-- Start of Records for this exercise --
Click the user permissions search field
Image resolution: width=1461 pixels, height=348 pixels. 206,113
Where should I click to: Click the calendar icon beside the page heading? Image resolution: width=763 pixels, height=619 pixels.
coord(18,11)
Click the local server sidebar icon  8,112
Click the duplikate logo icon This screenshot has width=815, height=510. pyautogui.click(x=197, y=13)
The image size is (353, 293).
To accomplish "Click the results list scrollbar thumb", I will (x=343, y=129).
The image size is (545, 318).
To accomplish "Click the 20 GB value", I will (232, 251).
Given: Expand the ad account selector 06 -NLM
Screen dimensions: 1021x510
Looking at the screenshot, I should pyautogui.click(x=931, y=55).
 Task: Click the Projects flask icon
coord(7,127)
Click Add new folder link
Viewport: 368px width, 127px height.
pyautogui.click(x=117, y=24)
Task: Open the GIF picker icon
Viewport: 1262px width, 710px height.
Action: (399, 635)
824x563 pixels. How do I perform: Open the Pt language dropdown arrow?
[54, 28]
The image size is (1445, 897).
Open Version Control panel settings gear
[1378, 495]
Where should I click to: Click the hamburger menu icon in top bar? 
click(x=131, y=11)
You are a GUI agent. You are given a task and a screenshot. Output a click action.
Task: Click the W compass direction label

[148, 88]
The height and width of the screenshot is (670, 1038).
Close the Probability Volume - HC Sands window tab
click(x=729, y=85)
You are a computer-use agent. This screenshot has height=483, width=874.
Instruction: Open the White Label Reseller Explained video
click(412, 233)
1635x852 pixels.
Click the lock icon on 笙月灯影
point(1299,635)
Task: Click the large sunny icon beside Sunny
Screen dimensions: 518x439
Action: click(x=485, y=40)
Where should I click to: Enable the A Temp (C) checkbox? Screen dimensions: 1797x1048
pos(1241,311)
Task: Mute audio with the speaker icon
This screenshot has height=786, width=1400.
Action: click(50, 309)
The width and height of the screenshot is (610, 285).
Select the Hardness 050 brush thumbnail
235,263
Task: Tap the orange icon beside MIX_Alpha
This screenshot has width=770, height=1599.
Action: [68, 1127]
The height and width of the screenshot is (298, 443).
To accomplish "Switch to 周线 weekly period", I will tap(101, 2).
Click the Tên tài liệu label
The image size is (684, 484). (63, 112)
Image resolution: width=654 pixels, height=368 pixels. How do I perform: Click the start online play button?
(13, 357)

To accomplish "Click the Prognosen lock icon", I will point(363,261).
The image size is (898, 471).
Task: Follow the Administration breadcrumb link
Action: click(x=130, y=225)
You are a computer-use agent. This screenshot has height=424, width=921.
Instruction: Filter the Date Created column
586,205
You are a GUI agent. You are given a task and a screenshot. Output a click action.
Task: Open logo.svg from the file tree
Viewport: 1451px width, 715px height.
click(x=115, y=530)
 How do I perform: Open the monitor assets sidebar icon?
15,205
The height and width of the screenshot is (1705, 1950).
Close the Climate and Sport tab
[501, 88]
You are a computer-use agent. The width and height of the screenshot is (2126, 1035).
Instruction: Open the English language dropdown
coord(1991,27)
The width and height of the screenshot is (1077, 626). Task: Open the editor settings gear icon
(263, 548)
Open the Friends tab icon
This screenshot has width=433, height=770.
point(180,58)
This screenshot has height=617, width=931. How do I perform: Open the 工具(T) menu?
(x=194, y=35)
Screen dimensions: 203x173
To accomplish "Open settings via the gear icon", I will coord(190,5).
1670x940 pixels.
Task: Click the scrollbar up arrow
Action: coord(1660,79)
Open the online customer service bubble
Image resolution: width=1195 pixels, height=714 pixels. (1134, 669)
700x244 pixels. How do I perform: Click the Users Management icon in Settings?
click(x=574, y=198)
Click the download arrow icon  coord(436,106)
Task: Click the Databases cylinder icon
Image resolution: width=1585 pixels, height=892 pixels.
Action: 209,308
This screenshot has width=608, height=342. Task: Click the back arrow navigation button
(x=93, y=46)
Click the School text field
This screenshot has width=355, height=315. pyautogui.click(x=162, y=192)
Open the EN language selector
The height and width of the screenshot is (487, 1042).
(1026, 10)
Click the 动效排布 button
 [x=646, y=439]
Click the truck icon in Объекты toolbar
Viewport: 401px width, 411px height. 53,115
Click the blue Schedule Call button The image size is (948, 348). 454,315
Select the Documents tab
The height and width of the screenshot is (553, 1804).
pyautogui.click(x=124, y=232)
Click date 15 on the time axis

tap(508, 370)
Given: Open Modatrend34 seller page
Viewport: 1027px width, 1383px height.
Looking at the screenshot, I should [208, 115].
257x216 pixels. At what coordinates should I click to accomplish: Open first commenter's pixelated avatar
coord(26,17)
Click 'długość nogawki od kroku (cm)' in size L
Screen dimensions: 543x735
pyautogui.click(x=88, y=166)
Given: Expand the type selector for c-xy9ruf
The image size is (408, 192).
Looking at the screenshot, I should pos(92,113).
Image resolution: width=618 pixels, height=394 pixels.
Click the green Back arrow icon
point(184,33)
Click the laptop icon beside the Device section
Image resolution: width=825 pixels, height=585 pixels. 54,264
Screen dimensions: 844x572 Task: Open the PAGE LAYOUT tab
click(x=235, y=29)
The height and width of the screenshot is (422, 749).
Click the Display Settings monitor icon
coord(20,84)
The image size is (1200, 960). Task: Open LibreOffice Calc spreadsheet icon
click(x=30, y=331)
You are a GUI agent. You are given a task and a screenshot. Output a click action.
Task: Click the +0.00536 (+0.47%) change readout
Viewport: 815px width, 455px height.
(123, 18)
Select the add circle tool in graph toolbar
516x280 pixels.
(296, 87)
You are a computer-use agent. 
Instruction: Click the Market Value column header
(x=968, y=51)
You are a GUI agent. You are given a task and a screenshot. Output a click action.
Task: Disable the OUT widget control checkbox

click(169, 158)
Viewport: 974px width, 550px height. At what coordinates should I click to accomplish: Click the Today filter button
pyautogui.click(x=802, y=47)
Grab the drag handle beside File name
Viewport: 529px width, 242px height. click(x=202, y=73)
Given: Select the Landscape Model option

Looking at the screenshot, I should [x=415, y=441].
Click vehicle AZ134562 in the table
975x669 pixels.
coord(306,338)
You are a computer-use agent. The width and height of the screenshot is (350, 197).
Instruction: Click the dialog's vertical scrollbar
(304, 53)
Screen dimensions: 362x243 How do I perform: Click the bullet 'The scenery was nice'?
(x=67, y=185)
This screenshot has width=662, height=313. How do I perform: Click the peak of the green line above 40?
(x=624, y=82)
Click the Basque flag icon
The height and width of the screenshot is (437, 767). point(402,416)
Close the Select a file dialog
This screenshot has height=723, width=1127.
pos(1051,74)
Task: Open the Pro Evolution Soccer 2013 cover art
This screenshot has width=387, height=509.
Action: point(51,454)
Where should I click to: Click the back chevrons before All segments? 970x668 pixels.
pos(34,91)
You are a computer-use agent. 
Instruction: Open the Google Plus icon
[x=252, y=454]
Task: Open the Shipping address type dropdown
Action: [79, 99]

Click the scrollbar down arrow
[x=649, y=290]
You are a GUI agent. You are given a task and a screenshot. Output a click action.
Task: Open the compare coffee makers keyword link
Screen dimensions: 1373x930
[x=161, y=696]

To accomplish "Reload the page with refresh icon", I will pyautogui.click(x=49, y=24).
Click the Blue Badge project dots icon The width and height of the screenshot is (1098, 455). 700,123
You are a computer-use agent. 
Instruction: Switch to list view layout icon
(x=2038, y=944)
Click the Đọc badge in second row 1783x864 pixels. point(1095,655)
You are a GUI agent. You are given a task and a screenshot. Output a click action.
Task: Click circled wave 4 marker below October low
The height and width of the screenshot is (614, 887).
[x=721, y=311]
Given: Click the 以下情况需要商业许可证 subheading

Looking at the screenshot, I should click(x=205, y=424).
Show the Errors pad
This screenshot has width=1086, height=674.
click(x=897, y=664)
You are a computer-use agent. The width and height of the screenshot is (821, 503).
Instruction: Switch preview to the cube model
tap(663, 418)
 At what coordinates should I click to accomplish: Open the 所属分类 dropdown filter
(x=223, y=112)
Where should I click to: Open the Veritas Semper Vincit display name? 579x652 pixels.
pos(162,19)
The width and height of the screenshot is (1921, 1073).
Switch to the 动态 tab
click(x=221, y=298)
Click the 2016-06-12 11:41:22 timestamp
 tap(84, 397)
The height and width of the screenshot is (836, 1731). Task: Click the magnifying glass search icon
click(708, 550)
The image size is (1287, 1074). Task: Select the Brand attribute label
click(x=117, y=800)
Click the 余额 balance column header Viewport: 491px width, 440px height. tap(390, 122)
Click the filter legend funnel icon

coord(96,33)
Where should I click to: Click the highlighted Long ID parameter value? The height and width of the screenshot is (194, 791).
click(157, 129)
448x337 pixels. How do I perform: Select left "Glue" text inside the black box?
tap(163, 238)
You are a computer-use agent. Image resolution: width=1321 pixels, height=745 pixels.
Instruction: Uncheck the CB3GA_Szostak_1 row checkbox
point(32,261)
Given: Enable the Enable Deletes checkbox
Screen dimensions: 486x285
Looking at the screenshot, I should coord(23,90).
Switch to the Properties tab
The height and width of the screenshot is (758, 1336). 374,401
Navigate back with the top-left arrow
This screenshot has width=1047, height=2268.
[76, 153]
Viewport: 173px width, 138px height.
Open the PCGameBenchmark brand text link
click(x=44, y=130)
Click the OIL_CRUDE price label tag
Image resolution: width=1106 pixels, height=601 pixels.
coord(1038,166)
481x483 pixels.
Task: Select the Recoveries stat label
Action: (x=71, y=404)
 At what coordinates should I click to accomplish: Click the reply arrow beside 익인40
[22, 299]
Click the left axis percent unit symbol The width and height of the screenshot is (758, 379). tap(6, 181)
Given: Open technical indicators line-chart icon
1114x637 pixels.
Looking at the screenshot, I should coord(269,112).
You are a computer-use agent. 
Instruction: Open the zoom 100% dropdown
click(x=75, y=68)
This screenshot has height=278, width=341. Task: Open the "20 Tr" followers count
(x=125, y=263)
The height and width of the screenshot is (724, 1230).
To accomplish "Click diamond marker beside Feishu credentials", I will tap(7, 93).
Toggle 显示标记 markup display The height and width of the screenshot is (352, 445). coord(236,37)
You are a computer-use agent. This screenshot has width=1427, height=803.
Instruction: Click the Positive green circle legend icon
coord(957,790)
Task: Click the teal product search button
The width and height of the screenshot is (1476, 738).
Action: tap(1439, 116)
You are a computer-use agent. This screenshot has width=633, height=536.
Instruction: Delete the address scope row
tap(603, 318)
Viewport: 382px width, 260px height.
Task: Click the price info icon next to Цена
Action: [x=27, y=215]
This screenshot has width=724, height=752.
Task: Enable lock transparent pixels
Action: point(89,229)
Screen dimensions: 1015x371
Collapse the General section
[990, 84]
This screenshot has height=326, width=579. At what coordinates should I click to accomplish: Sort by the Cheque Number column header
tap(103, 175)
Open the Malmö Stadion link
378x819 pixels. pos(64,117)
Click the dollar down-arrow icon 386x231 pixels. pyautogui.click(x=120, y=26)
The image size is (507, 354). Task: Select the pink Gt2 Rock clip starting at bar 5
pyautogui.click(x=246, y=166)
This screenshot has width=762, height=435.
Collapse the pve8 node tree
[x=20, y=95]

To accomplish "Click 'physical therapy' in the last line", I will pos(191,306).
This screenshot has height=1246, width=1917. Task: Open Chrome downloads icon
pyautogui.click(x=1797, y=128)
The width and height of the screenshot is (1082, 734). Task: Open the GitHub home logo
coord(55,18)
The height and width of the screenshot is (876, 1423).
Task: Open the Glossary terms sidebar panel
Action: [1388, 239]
-- End of Records for this exercise --
- **Objective**: Pull out each line of the listing above in which the string "name" appears.

- **Answer to the exercise**:
Grab the drag handle beside File name
Where should I click to: Open the Veritas Semper Vincit display name? 579x652 pixels.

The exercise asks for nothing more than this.